> _About this exercise_:
Nothing outside the range below should be printed. Output exactly the lines from the line with "The image size is (869, 578)." to the line with "Tap the blue", both included.

> _Data section_:
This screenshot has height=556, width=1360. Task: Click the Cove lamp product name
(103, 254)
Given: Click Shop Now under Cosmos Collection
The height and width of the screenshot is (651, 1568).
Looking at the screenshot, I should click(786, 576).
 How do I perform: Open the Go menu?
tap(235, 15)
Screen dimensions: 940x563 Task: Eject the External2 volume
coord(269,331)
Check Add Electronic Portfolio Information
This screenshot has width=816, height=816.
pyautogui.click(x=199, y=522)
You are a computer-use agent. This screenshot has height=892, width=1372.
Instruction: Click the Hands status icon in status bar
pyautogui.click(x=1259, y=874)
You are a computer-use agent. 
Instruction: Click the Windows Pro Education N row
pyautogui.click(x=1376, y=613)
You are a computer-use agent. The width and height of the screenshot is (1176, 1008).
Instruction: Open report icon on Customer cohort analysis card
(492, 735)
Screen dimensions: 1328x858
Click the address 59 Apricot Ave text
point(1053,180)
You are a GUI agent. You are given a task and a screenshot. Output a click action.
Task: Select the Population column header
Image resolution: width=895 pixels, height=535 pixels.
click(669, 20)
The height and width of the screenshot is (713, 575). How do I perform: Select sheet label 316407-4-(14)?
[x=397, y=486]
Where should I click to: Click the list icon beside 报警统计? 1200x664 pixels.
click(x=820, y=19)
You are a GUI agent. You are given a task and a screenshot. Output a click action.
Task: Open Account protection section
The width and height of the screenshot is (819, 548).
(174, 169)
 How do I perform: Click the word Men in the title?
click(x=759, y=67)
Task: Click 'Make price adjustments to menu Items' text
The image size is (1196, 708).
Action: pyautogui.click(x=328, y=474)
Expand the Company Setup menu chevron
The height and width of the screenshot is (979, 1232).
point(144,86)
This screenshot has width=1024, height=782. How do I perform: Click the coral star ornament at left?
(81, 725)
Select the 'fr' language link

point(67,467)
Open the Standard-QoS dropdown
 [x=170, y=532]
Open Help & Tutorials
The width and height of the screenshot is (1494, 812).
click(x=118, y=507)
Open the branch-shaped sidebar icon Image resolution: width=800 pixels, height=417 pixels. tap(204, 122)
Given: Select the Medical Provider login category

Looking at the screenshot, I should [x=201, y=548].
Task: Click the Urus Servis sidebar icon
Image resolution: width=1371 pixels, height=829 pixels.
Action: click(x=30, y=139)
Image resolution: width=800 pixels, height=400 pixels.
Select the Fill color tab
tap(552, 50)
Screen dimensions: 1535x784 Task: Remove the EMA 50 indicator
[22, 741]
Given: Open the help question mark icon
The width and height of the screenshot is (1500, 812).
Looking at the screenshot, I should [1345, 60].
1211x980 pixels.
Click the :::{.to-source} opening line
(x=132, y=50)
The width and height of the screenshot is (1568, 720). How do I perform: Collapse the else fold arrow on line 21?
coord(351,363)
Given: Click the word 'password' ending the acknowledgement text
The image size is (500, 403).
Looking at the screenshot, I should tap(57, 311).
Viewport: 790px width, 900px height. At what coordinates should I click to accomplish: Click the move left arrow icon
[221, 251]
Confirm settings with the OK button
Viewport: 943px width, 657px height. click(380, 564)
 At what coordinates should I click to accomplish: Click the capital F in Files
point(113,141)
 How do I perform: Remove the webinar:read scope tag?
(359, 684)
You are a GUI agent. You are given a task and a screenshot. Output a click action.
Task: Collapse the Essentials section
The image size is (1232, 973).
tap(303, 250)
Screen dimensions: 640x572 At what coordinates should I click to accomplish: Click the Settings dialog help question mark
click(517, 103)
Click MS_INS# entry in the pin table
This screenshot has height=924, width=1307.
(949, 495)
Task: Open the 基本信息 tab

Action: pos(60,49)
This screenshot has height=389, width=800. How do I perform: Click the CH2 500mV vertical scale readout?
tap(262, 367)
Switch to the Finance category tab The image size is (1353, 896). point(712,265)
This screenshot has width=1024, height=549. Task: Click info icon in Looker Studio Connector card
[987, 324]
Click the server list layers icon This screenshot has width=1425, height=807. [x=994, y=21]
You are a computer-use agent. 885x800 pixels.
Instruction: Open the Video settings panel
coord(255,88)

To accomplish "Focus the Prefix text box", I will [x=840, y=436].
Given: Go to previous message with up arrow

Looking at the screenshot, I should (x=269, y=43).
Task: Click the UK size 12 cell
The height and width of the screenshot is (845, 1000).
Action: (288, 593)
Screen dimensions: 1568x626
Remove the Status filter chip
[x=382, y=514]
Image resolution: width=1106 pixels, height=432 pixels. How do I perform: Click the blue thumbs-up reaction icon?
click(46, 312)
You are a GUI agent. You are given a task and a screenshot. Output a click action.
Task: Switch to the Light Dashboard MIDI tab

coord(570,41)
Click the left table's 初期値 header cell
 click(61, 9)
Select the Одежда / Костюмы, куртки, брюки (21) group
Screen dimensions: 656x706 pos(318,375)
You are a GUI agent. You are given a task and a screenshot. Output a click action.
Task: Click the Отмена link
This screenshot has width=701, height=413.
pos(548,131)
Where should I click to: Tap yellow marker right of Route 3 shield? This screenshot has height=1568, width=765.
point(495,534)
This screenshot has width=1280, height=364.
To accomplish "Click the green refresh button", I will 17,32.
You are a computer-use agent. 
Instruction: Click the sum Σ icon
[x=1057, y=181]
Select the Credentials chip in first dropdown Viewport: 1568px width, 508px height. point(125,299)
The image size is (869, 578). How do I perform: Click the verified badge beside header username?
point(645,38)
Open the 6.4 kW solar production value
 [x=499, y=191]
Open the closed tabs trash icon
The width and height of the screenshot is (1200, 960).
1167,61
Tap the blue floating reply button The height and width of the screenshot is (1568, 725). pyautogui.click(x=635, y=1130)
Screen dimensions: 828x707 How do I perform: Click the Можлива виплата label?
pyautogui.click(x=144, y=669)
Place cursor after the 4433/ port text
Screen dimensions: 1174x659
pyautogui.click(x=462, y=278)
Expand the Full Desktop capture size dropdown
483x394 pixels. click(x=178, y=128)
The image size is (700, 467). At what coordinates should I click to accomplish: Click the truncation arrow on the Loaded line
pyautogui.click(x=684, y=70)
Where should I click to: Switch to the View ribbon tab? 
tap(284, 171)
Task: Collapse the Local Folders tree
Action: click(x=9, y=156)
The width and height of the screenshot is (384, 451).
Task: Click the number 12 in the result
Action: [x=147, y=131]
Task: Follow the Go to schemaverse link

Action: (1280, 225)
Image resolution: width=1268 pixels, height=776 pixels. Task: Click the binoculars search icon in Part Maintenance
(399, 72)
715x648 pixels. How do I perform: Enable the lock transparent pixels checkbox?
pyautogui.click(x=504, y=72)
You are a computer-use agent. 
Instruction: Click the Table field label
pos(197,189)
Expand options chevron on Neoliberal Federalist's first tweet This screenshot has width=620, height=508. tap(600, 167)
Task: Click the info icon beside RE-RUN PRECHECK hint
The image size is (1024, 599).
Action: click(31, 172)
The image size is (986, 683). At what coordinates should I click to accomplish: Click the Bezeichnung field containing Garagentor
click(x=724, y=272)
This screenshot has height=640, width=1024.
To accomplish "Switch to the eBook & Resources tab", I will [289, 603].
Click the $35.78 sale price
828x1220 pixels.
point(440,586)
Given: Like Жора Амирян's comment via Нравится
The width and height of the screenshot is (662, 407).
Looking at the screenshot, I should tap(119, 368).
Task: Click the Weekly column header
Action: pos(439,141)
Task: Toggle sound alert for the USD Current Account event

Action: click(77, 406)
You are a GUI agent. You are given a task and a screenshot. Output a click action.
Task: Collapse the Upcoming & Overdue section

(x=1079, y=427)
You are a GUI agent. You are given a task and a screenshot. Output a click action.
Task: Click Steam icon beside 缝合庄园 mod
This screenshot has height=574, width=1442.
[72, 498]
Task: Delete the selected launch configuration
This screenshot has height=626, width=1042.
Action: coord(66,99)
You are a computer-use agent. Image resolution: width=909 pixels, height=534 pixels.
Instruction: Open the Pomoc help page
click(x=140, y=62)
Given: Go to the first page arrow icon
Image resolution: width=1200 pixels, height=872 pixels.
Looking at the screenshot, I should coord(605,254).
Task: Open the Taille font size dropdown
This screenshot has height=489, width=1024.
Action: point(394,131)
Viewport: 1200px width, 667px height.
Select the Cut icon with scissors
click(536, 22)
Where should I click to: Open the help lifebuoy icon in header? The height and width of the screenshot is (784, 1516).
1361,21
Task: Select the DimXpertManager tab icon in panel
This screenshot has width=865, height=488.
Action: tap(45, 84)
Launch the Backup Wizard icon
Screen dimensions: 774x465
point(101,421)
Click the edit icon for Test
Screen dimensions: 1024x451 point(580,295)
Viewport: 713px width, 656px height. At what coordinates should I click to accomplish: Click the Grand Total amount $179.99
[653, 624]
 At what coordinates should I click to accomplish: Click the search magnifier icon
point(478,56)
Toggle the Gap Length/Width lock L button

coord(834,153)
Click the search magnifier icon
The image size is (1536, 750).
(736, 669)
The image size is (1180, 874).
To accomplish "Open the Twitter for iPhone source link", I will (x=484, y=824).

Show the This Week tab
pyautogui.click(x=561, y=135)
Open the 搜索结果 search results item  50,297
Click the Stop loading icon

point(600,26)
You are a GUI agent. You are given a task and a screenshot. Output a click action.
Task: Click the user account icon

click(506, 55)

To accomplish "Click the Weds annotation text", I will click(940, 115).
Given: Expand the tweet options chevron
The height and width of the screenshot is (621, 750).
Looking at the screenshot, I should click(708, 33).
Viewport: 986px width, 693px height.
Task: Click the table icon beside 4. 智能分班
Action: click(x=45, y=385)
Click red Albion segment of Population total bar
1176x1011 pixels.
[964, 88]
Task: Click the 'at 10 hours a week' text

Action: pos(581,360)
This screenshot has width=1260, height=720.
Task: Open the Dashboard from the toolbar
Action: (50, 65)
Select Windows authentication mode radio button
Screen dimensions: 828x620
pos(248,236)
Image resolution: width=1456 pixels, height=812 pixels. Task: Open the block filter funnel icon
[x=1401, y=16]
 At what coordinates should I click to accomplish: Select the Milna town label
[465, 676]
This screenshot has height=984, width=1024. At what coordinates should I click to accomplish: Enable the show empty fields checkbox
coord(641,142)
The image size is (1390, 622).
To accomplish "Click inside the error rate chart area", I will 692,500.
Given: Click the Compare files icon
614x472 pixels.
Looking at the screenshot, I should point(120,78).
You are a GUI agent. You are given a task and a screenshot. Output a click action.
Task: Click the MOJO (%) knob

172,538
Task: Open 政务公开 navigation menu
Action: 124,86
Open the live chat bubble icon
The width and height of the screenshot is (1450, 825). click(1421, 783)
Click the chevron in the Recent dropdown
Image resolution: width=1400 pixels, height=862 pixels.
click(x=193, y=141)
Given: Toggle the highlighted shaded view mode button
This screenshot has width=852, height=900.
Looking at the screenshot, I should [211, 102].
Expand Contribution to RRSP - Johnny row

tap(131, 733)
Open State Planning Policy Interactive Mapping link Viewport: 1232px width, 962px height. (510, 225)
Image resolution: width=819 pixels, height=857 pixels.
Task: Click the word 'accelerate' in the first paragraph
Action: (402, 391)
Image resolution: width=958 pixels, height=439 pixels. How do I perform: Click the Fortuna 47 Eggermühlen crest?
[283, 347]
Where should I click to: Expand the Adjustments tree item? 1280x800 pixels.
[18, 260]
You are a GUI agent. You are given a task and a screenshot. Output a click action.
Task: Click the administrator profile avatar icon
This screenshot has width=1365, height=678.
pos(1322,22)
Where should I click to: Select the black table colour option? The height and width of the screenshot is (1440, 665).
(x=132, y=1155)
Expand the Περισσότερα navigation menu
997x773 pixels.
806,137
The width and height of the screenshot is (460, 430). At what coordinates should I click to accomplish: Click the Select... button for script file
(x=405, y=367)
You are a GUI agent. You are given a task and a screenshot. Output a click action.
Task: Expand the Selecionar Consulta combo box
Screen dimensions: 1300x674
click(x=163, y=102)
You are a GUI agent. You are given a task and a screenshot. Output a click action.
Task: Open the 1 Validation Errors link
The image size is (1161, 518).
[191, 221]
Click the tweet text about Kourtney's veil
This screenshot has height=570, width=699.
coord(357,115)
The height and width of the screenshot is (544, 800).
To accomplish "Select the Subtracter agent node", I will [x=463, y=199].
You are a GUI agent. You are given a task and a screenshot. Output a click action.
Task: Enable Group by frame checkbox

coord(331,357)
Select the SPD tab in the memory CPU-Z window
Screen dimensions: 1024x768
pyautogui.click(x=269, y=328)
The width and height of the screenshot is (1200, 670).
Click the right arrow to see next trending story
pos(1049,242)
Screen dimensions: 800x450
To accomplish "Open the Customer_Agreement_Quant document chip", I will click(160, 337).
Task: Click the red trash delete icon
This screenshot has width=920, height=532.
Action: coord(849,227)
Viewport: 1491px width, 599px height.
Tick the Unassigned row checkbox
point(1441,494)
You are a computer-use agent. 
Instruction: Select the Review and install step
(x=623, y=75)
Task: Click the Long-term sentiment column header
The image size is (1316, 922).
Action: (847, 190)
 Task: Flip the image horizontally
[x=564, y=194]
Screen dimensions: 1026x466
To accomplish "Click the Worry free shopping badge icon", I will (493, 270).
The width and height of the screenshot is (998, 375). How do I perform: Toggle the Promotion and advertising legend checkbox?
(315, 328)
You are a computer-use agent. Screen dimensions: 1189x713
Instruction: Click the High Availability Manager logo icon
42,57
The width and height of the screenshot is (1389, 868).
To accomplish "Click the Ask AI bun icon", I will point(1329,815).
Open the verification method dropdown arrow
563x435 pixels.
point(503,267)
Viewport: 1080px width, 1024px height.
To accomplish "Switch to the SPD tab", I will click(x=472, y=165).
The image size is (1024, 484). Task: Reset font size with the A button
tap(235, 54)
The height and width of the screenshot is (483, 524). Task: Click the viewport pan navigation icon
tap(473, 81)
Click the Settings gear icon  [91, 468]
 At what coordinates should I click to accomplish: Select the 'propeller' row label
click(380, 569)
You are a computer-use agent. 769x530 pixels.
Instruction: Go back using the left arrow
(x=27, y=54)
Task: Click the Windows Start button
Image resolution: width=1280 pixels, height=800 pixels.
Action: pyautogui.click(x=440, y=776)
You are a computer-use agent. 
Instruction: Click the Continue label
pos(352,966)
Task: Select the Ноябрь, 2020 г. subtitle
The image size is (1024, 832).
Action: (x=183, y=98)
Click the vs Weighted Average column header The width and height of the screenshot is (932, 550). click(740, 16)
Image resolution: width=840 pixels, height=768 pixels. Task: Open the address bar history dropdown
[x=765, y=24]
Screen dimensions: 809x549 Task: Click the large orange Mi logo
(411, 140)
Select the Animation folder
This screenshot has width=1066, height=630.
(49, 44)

> _Solution to this task_:
The image size is (869, 578). How do I perform: Click the verified badge beside header username?
point(645,38)
Open the 6.4 kW solar production value
 [x=499, y=191]
Open the closed tabs trash icon
The width and height of the screenshot is (1200, 960).
1167,61
Tap the blue floating reply button The height and width of the screenshot is (1568, 725). pyautogui.click(x=635, y=1130)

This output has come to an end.